__Goal of the exercise__
Starting at the line that contains "At what coordinates", write out every line through the end of the records exactly as it stands, and leave out all pictures.

*** Listed records Section Begins ***

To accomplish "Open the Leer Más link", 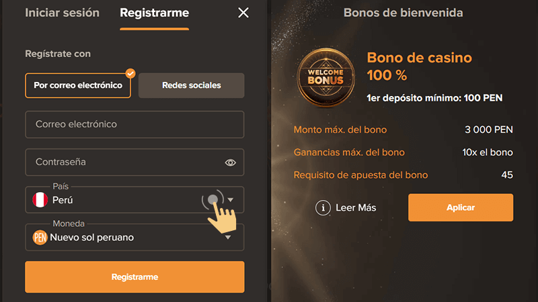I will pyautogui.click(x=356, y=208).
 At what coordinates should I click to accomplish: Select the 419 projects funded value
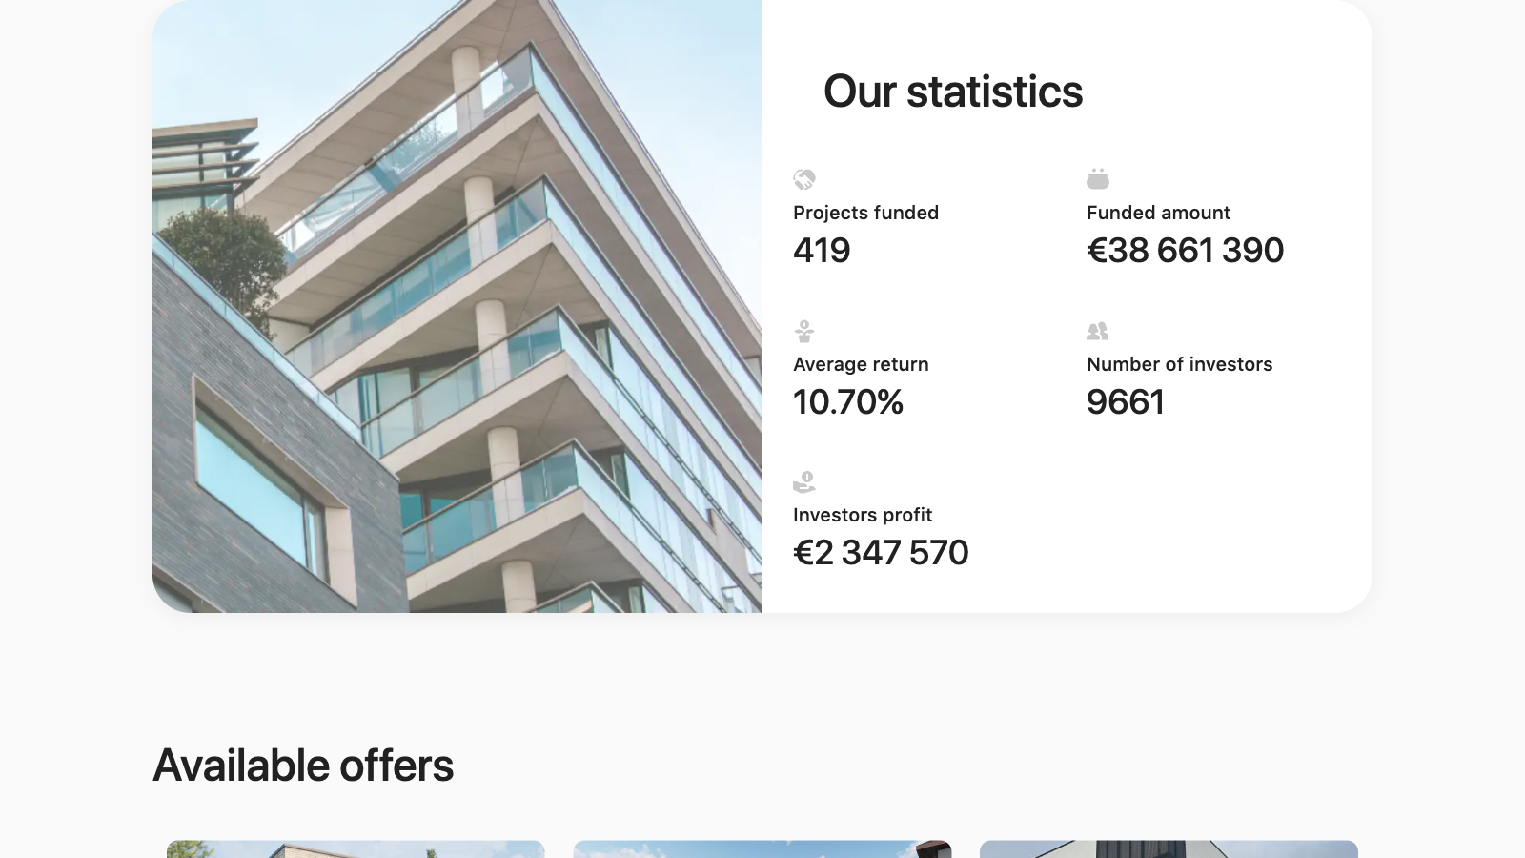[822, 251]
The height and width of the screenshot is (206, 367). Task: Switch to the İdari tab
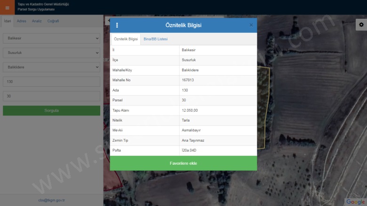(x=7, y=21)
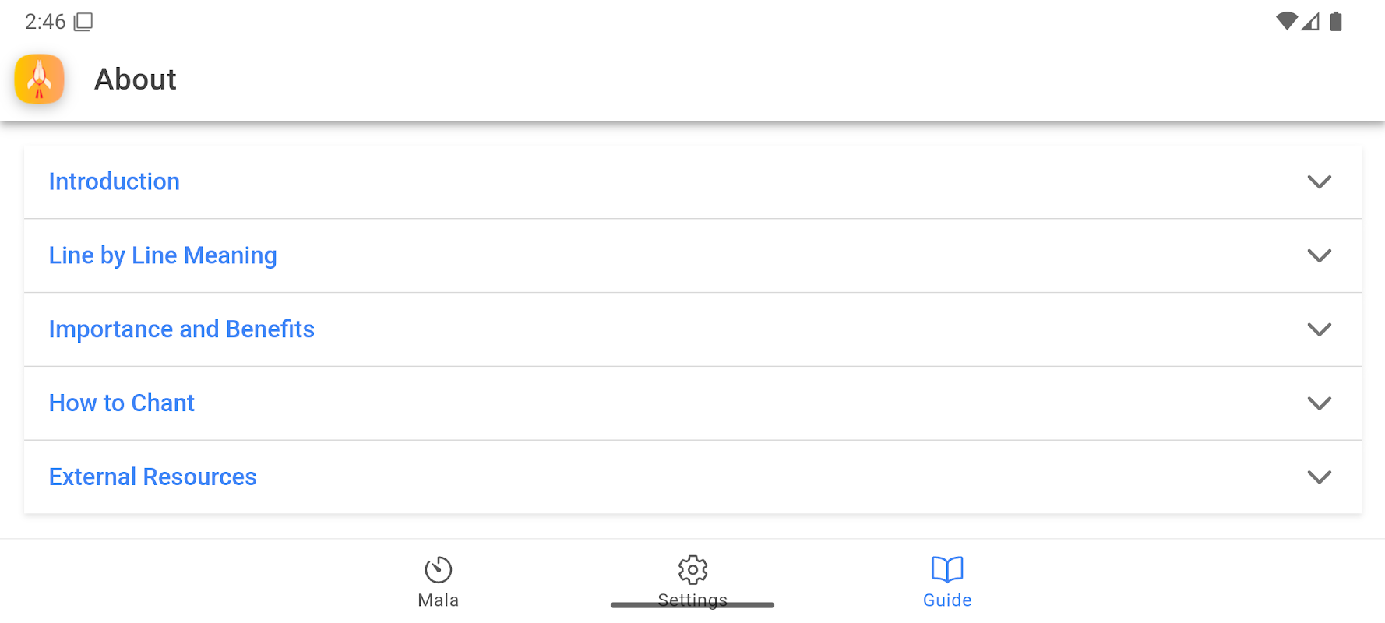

*** Listed records Section Ends ***

__Answer to this task__
 At what coordinates should I click to accomplish: Select the 419 projects funded value
[822, 251]
The height and width of the screenshot is (206, 367). Task: Switch to the İdari tab
(x=7, y=21)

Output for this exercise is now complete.